◆ Task requirements
Continue the passage on automation in the transportation industry, starting right after its last sentence.

◆ Passage shown
The McKinsey Global Institute estimates that the transportation-and-warehousing industry has the third-highest automation potential of any sector. The rising number of online retailers and their growing demands, the shortage of labor, and new advancements in technology have pushed automation in transportation industry to the top of the agenda for enterprises worldwide.
In fact, McKinsey estimates that these advancements in automation will lead to logistics costs dropping by as much as 40 percent. But automation is not limited to the workflows in warehouses – logistics companies are realizing that they can change the way goods flow across all modes of transportation as well – it can expand a company’s ability to flex with peak demand, pick and pack individual products and take on heavier cargo.
Let’s take a look at the revolutions automation can cause in the transportation industry:
Autonomous Trucks
Two-thirds of all goods transported in the United States are moved by trucks, and truck driving is the primary occupation in over half of the states in the USA. But ATs, as these fully automated trucks are called, are about to change all that in the future, with their capabilities of being able to operate without any human intervention. A fully autonomous truck would be able to operate at scale without drivers from loading to delivery.
While full autonomy is a long way off, experts in the industry have predicted that the shift will happen in several phases, with each phase bringing in a higher amount of cost-savings than the previous ones.
They also estimate that it will take around ten years for fully autonomous trucks to get on the road and several more before we can envision a completely driver-free trucking industry nation-wide.
Port Automation
Automation in ports has five distinct parts: automated equipment, equipment control systems, the terminal control tower which is the “brain” of the automated terminal, human-machine interactions, and interactions with the port community.
From the first automated port that was set up in Europe in the 1900s, over 40 ports have since installed equipment to automate to some degree. Despite the slow returns on investment that most ports are seeing, they are the ideal candidates for automation – their physical environments are predictable and the activities conducted are straightforward and often repetitive and they generate vast amounts of easily collected data.

◆ Data supplied

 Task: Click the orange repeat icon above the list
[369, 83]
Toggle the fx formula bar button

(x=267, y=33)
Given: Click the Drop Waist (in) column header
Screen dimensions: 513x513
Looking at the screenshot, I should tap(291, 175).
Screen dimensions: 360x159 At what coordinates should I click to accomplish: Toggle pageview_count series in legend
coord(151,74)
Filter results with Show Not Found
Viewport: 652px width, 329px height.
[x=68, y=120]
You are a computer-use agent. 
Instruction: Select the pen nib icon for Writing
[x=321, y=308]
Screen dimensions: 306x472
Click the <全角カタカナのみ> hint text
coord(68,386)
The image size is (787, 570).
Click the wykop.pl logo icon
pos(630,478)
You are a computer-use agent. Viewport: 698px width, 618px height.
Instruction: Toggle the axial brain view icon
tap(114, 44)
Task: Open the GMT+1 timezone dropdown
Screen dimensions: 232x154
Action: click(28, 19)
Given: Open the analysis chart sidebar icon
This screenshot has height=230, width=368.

◆ Result
With automation, the safety in ports improves, the number of disruptions caused by human labor reduces and the performance of the port becomes more predictable. Once the initial hiccup of huge investment is overcome, ports become ripe to glean the benefits of automation. In fact, according to research, successfully automated ports see their costs falling by 25-55% and their productivity increasing by 10-35%.
Automation in Air Freight
With companies such as Amazon making their stakes in the logistics industry, and the belly capacity of aircrafts increasing by 3-4% a year, and the huge blows to revenue that the pandemic brought with it, the air cargo industry is under immense pressure. It is the need of the hour for companies to consider automation to seize as many new opportunities as they can.
Redesigned automated processes can help them provide better service with higher quality and transparency. Automating booking, for instance, could make the process up to 90% faster. A fully digitized sales and customer-service experience could push direct shipper-carrier bookings up to 15-20%, from the 5% it sees today.
In Conclusion
While automation is one of the most exciting revolutions set to disrupt the transportation industry, it’s not a change that will be seen overnight. All experts point to a slow but sure change – one that might take years, but will certainly transform the industry into something that is a completely different creature from the one we see today.